This text, divided into two parts, presents an essay by Mª Ángeles García-Carpintero, an alumna of ISEP’s Master’s in Speech Therapy. The essay can be consulted and downloaded for free. To do so, simply follow this link: ‘The language of mothers. Transmitted and shared language’.
The language
The language that names the world and its things, that allows us to know and re-know ourselves, and through which we understand, express ourselves, and relate to others, shaping our very being in the world, is not our instrument; we do not possess it. It constitutes us; through it, we are.
This reflection, based on the reading of Heidegger, is the melody upon which “The language of mothers“ develops, something that makes much more sense when applied to that felt language with which mothers help us to be.
Language can be maintained from our beginnings in life until the end, even if there is no verbal language, as occurs in neurodegenerative diseases. It is deeper than words, silences, glances, gestures, and touches; it is a melody that is heard and expressed, even without the possibility of using the senses, with the beating of the heart, in the churning of our insides, in our breathing…
The voice is an aspect that shapes our “being in the world.” From the silence from which we come, we recognize the mother’s voice, along with other familiar voices. We listen to the song with which they lull and care for us, or the harmonious and dissonant voices we will gather on our journey, and with which we build our identity and manage to speak with our own modulated voice, a voice that will join others and resonate in others.
We speak based on listening.

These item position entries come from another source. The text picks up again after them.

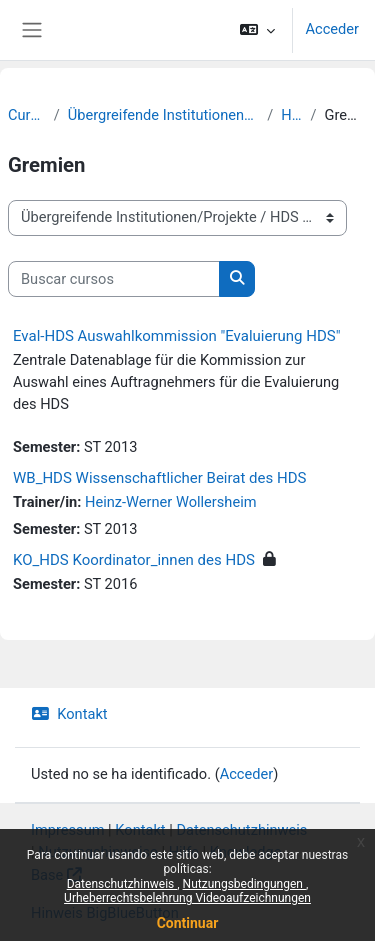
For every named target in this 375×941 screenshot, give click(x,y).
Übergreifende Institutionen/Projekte (163, 115)
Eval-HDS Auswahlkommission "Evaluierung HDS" (176, 336)
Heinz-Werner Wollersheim (170, 502)
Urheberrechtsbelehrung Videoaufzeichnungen (187, 898)
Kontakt (69, 714)
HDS (291, 115)
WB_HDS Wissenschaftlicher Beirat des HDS (159, 478)
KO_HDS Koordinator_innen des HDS (134, 560)
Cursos (27, 115)
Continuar (188, 923)
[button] (257, 30)
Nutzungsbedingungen (244, 884)
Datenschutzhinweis (122, 884)
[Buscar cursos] (114, 279)
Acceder (332, 29)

We teach to speak based on listening. This is what mothers of all times and cultures have done and do; it is what all of us must continue to do: family members, educators, neighbors…
The educational process
To educate is to gather the melodies of those we attend to and return them, harmonizing the ‘I’ and the ‘you,’ the self and the ‘we,’ allowing Meaning to flow between our senses, thoughts, and feelings, helping to give new forms to what is received and transmitted.
We are born with an internal language device, a human genetic potential, the result of the cultural heritage we have been receiving, which will need to mature in a conducive environment through the powerful stimuli of bonding, relationship, and listening.
The importance of protecting this innate device that starts in the maternal womb and optimizing the appropriate spaces and times for these initial stimuli to occur harmoniously has not been sufficiently considered, having been relegated to the domestic sphere and, therefore, to that of women.
We observe a setback in the ability to think, to value, and to establish favorable relationships in the properly human activities we perform through language, which are key to facing the life situations we all go through, to discerning what is correct and choosing the best, to readapting and projecting ourselves.
Is this setback not due to the deterioration of bonds with our mothers and families? Should resources not be allocated to strengthen parenting time? The necessary and already unstoppable participation of women in public life should imply that these aspects are considered and enabled in gender equality.
Following the different linguistic theories along with philosophical and psychological explanations about the being-in-language that we are and about the evolutionary development of language, I emphasize the value of the activities that mothers have traditionally developed and continue to develop in the mother-child relationship.
I try to show the importance of continuing to nurture this initial relationship that enables language and subsequent effective reading learning, without prejudice to it being done in gender equality and diversity of options.
Underlying this guiding thread is a deep substratum: the relationship with my mother, who suffered from Alzheimer’s disease for many of her last years, until the end when she left this world having lost everything, everything except the relationship that I was able to maintain with her through the “language of mothers.”
Although I explain different theories of language, I do not intend to create an amalgamation between all of them. Nothing can be better than direct reading. The different theories provide diverse perspectives for contemplating and analyzing what we do when we transmit and share language.